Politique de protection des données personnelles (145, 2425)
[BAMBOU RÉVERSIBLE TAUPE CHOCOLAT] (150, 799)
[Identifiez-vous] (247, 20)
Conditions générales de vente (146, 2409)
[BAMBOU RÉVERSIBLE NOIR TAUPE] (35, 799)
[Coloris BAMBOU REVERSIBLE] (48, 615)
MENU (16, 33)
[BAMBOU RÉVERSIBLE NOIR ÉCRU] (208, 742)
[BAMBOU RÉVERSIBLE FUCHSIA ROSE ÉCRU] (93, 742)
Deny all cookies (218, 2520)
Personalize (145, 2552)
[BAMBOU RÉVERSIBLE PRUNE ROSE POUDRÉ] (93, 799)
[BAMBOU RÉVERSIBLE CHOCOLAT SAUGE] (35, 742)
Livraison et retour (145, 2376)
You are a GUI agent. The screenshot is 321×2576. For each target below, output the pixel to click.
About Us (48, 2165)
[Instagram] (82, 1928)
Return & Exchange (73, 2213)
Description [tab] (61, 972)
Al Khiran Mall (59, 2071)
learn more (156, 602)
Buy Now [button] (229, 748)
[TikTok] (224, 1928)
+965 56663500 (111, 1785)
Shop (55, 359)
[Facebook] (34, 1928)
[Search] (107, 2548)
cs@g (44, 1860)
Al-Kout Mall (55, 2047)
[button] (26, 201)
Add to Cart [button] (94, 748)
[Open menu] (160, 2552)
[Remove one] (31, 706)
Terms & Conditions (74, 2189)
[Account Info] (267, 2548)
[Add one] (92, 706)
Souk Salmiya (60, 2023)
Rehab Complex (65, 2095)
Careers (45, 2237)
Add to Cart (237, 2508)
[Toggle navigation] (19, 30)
------------------------------------------------
▸ **REQUIRED WORK**:
Across all the entries, count the lines that contain the string "NOIR", and give that number without anything else.

▸ **EXERCISE RESPONSE**:
2